Task material Block Start

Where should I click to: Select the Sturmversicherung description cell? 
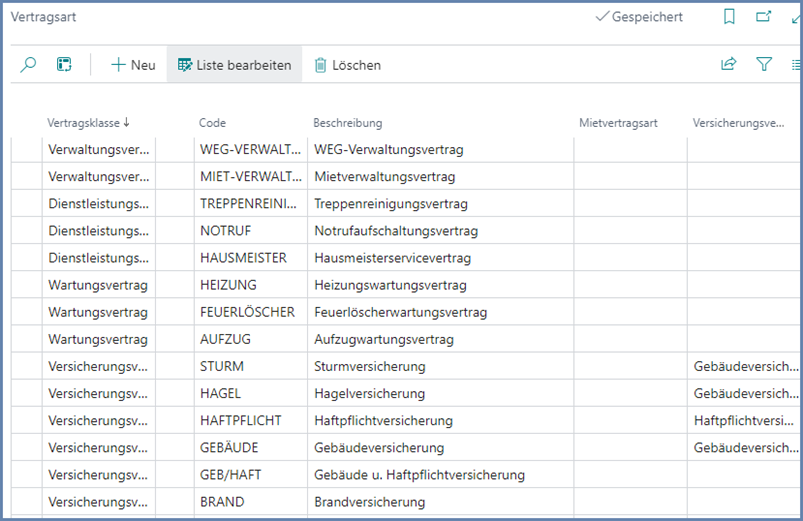pyautogui.click(x=369, y=366)
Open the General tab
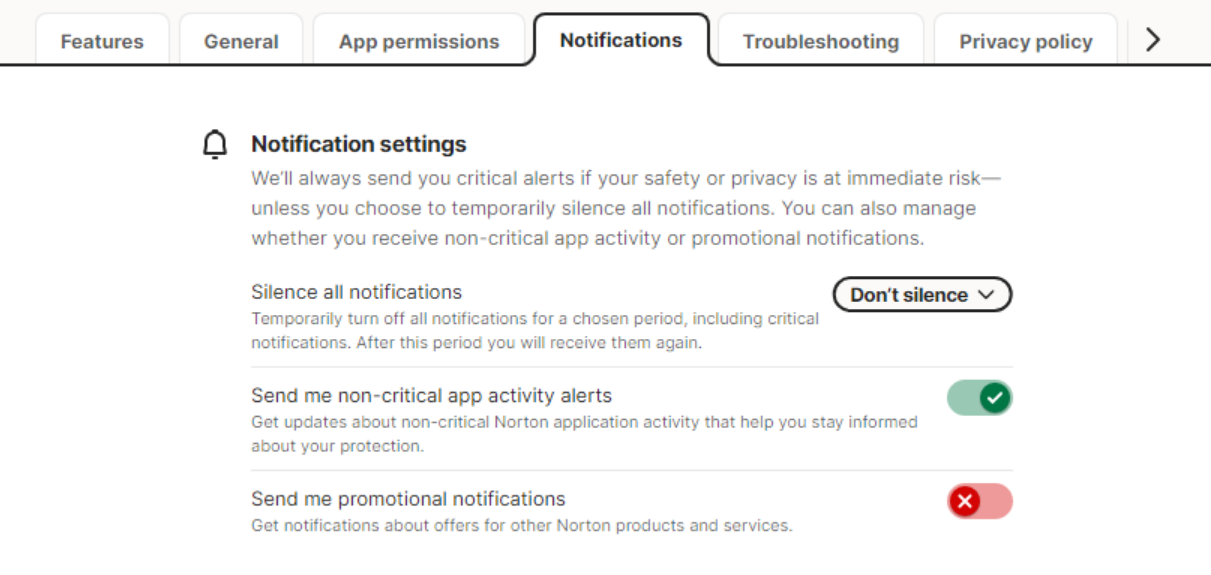 [241, 42]
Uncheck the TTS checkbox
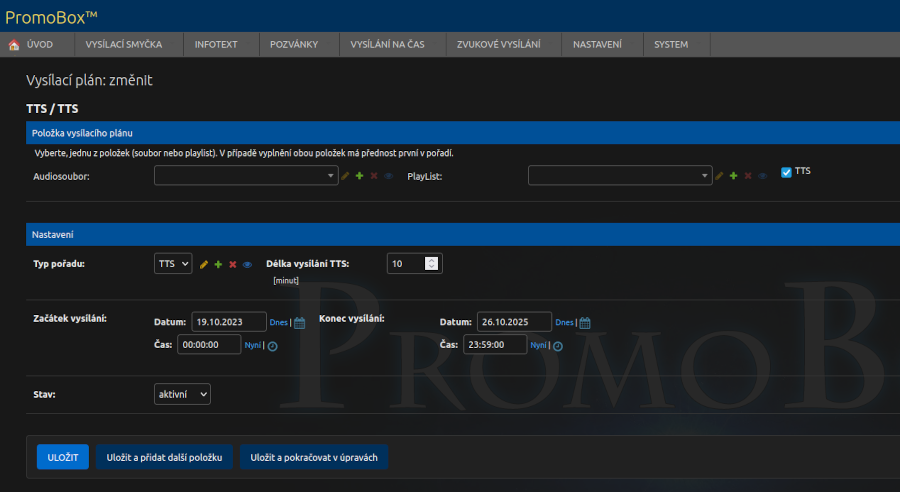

Task material Block End

What the task asks | Each line above should be set down exactly as written, with pictures excluded.

Answer to this problem |
Where should I click to: Select the Sturmversicherung description cell? 
pyautogui.click(x=369, y=366)
Open the General tab
 [241, 42]
Uncheck the TTS checkbox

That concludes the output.